Without ECN, congestion indication echo is achieved indirectly by the detection of lost packets. With ECN, the congestion is indicated by setting the ECN field within an IP packet to CE and is echoed back by the receiver to the transmitter by setting proper bits in the header of the transport protocol. For example, when using TCP, the congestion indication is echoed back by setting the ECE bit.
Operation of ECN with IP
00– Non ECN-Capable Transport, Non-ECT
10– ECN Capable Transport, ECT(0)
01– ECN Capable Transport, ECT(1)
11– Congestion Encountered, CE.
When both endpoints support ECN they mark their packets with ECT(0) or ECT(1). If the packet traverses an active queue management (AQM) queue (e.g., a queue that uses random early detection (RED)) that is experiencing congestion and the corresponding router supports ECN, it may change the code point to
CE instead of dropping the packet. This act is referred to as “marking” and its purpose is to inform the receiving endpoint of impending congestion. At the receiving endpoint, this congestion indication is handled by the upper layer protocol (transport layer protocol) and needs to be echoed back to the transmitting node in order to signal it to reduce its transmission rate.

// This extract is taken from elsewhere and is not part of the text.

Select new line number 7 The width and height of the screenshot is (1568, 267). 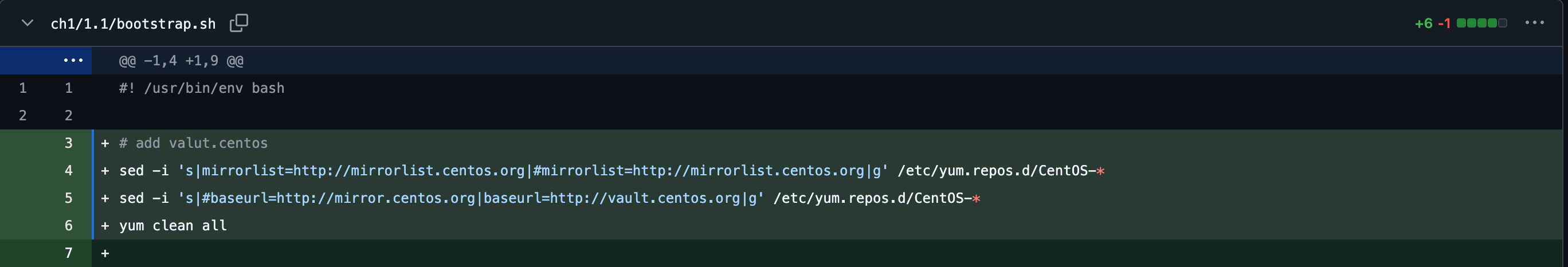(69, 253)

Because the CE indication can only be handled effectively by an upper layer protocol that supports it, ECN is only used in conjunction with upper layer protocols, such as TCP, that support congestion control and have a method for echoing the CE indication to the transmitting endpoint.
Operation of ECN with TCP
TCP supports ECN using three flags in the TCP header. The first one, the Nonce Sum (NS), is used to protect against accidental or malicious concealment of marked packets from the TCP sender. The other two bits are used to echo back the congestion indication (i.e. signal the sender to reduce the amount of information it sends) and to acknowledge that the congestion-indication echoing was received. These are the ECN-Echo (ECE) and Congestion Window Reduced (CWR) bits.

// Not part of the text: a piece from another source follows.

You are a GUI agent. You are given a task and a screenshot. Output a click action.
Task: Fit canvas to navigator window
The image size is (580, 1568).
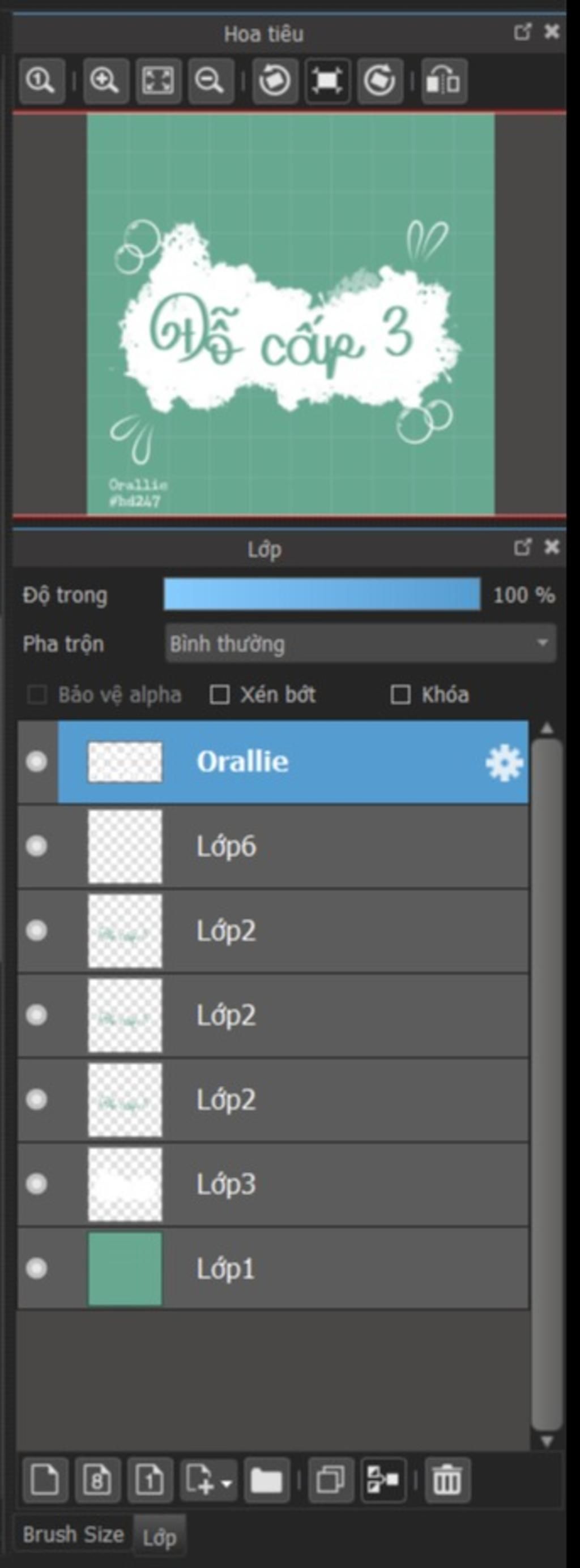pyautogui.click(x=159, y=81)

Use of ECN on a TCP connection is optional; for ECN to be used, it must be negotiated at connection establishment by including suitable options in the SYN and SYN-ACK segments.
When ECN has been negotiated on a TCP connection, the sender indicates that IP packets that carry TCP segments of that connection are carrying traffic from an ECN Capable Transport by marking them with an ECT code point. This allows intermediate routers that support ECN to mark those IP packets with the CE code point instead of dropping them in order to signal impending congestion.
Upon receiving an IP packet with the Congestion Experienced code point, the TCP receiver echoes back this congestion indication using the ECE flag in the TCP header. When an endpoint receives a TCP segment with the ECE bit it reduces its congestion window as for a packet drop. It then acknowledges the congestion indication by sending a segment with the CWR bit set.
A node keeps transmitting TCP segments with the ECE bit set until it receives a segment with the CWR bit set.
To see affected packets with tcpdump, use the filter predicate
(tcp & 0xc0 != 0).
ECN and TCP control packets
Since the Transmission Control Protocol (TCP) does not perform congestion control on control packets (pure ACKs, SYN, FIN segments), control packets are usually not marked as ECN-capable.
Operation of ECN with other transport protocols
ECN is also defined for other transport layer protocols that perform congestion control, notably DCCP and Stream Control Transmission Protocol (SCTP). The general principle is similar to TCP, although the details of the on-the-wire encoding differ.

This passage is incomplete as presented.